POSTED: 07 Jul, 2025
The Albanese Government’s Future Made in Australia agenda has committed $22.7 billion over the next decade to rebuild sovereign manufacturing capability, capture low-carbon supply-chain opportunities and lift advanced industry productivity. Yet money alone will not solve the worker shortages that have persisted since COVID-19. Even after a 4.5 per cent fall in the February quarter, there were still more than 15,000 unfilled manufacturing positions and vacancy rates remained 44 per cent higher than before the pandemic.
Although the proportion of vacant jobs in Australia decreased to 2 per cent in March, that headline masks deep, persistent shortages in key trades and technician roles. Unless industry and government tackle the root causes, the Future Made in Australia investments risk running into a human-capital wall.
Qualitative research conducted by the Australian Cobotics Centre’s (ACC’s) Human-Robot Workforce Research Program and presented at the 2025 AIRAANZ conference by postdoctoral researcher Dr Melinda Laundon was based on interviews with 23 senior stakeholders across government, industry bodies, unions, and education providers. The research highlights three intertwined problems contributing to why enough workers aren’t joining or staying in the manufacturing sector.
- Earnings quality. At the sector level, manufacturing pay has struggled to keep pace with construction and transport, and is eclipsed by mining.
- Job security perceptions. Although views are changing to recognise that automation can make jobs safer and more interesting and increase production capacity, some workers still worry that automation may remove jobs.
- Working environment. Rigid shift patterns sit awkwardly beside the flexibility many Australians tasted during the pandemic. Under-investment in training may also leave employees uncertain about career progression.
The research suggests some policy and organisational actions that may reduce labour shortages by improving job quality, attraction and retention. Stakeholders argued that raising hourly rates is necessary but not sufficient; manufacturers also need to:
- Provide up-skilling pathways. Investing in training for robotics, programming and digital twins both raises earnings potential and signals that workers have a future in the firm.

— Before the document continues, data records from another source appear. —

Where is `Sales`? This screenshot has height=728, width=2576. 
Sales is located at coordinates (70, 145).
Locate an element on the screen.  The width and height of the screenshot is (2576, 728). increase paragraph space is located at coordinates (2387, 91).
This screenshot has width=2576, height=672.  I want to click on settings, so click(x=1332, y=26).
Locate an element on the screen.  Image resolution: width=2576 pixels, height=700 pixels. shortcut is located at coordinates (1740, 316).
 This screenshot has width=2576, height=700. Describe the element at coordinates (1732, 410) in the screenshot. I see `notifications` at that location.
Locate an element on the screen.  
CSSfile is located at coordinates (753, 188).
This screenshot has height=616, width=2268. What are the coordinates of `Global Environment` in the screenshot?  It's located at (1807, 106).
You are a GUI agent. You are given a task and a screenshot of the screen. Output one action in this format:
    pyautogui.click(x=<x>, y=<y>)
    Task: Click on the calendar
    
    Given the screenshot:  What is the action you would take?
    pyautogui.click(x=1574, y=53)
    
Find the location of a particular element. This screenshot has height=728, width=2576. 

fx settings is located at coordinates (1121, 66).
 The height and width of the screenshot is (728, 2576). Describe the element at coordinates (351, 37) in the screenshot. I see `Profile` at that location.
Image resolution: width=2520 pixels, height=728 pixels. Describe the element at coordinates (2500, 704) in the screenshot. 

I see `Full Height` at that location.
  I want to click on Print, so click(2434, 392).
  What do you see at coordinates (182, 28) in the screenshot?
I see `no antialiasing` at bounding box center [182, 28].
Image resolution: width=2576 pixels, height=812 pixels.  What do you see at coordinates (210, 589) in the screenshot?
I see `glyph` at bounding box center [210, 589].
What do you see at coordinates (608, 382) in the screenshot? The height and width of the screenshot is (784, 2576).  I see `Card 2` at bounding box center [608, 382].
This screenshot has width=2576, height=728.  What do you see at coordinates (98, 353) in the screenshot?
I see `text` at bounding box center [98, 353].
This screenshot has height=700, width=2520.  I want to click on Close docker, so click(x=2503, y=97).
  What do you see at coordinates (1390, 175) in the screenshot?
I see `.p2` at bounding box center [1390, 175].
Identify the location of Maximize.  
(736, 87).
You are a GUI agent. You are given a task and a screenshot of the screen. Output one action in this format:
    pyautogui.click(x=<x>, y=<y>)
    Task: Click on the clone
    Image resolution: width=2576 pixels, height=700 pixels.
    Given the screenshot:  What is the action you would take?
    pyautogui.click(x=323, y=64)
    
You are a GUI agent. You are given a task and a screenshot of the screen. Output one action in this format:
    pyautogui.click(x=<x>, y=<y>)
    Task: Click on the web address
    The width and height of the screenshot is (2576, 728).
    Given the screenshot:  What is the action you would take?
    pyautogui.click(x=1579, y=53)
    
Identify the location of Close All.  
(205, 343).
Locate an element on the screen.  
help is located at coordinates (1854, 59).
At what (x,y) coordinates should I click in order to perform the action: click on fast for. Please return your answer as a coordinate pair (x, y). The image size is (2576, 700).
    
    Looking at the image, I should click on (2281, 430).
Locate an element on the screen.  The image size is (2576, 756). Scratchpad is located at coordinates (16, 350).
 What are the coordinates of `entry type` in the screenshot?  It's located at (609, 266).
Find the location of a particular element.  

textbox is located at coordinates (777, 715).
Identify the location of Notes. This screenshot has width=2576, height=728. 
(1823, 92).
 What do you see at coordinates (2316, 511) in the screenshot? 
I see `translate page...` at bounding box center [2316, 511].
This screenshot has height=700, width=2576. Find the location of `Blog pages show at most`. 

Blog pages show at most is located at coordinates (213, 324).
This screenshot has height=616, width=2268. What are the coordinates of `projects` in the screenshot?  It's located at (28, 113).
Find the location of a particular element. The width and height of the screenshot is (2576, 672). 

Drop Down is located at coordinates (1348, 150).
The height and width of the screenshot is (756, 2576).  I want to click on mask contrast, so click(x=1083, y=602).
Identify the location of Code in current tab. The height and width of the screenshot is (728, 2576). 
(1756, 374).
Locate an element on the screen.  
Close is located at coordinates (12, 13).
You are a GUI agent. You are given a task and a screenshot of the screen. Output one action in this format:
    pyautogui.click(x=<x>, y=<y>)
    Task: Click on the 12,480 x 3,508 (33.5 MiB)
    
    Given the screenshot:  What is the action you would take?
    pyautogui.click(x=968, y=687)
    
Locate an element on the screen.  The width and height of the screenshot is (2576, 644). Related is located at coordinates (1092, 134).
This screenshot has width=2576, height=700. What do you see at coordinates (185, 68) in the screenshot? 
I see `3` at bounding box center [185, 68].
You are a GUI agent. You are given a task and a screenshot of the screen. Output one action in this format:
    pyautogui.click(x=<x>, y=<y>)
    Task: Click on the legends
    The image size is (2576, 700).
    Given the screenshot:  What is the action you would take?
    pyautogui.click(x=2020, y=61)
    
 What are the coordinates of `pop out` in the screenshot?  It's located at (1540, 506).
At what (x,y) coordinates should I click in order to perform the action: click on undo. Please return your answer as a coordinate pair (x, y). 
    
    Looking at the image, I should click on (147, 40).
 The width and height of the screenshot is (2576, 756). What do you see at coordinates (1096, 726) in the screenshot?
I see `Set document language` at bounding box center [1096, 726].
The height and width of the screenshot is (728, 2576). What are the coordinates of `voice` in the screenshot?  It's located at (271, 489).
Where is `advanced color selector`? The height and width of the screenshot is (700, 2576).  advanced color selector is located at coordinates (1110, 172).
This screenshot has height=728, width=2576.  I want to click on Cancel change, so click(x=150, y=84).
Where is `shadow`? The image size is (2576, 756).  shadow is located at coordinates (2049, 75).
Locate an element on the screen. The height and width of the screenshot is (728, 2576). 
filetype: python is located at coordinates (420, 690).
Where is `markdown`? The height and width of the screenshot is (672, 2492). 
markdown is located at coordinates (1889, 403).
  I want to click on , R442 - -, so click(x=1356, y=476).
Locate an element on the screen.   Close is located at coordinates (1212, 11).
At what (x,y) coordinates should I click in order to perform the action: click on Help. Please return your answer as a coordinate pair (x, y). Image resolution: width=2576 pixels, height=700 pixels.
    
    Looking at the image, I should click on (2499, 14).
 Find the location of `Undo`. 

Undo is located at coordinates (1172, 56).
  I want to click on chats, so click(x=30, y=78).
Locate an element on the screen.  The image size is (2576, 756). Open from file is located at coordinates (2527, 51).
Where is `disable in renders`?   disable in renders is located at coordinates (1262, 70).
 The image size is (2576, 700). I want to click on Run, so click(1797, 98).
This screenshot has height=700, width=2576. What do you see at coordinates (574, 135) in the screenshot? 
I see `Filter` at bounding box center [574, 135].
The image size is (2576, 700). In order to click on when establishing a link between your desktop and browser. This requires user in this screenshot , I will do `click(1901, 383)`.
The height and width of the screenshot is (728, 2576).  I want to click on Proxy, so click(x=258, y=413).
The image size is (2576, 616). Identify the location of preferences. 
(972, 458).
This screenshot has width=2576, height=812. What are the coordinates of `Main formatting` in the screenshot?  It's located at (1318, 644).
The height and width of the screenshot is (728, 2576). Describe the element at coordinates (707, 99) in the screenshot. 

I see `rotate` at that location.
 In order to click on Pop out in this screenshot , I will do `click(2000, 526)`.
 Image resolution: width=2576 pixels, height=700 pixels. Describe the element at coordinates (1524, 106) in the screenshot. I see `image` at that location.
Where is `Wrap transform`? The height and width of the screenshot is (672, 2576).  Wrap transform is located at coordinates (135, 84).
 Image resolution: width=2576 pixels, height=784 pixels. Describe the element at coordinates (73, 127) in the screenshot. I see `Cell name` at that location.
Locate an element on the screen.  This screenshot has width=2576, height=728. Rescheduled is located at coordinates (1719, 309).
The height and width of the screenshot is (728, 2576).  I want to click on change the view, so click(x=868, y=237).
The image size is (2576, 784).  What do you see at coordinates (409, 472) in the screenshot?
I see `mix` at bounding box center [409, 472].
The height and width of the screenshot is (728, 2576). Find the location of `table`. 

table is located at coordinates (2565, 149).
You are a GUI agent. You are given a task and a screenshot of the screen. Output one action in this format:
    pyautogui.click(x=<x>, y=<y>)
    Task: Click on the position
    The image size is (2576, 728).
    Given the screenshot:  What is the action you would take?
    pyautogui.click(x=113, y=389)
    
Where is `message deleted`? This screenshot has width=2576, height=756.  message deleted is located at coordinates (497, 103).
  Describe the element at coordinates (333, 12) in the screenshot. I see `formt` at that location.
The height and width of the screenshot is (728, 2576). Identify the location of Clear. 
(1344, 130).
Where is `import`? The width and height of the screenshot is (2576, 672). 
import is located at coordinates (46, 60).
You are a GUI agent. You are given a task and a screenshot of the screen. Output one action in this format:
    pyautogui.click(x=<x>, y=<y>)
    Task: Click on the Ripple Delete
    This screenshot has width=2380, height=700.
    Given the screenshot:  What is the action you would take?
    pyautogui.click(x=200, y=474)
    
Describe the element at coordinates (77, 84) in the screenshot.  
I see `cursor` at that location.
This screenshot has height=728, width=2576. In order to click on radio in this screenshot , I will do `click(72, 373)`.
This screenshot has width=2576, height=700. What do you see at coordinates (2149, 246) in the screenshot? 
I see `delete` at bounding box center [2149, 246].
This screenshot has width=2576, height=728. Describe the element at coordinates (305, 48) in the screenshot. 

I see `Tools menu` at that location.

- Design human-centric technology deployments. Cobots can augment dirty, dangerous and highly repetitive tasks, reducing physical strain and freeing people for higher-value problem-solving.
- Embed employee voice. Involving operators in the redesign of workflows and role changes builds trust and ensures that cobots and other advanced manufacturing technologies can be implemented in a way that enhances job quality.
These suggestions align with the government’s Industry 4.0 ambitions yet remain challenging for the small and medium enterprises (SMEs) that make up 98 per cent of Australian manufacturers. Fast turnaround and lower-cost microcredentials can be more accessible for SME owners and workers. Government and industry associations also have a role to play in promoting a manufacturing career narrative, highlighting success stories and the capacity for workers to move to tech-enabled roles with higher pay and autonomy.
The ACC partners with manufacturers and technology providers to pilot human-robot solutions in real manufacturing contexts, drawing on expertise from design, engineering, quality assurance, and people management researchers. For governments rolling out Future Made in Australia programs and organisations considering cobot adoptions, it shows how technology adoption can lift productivity and job quality, not trade one off against the other.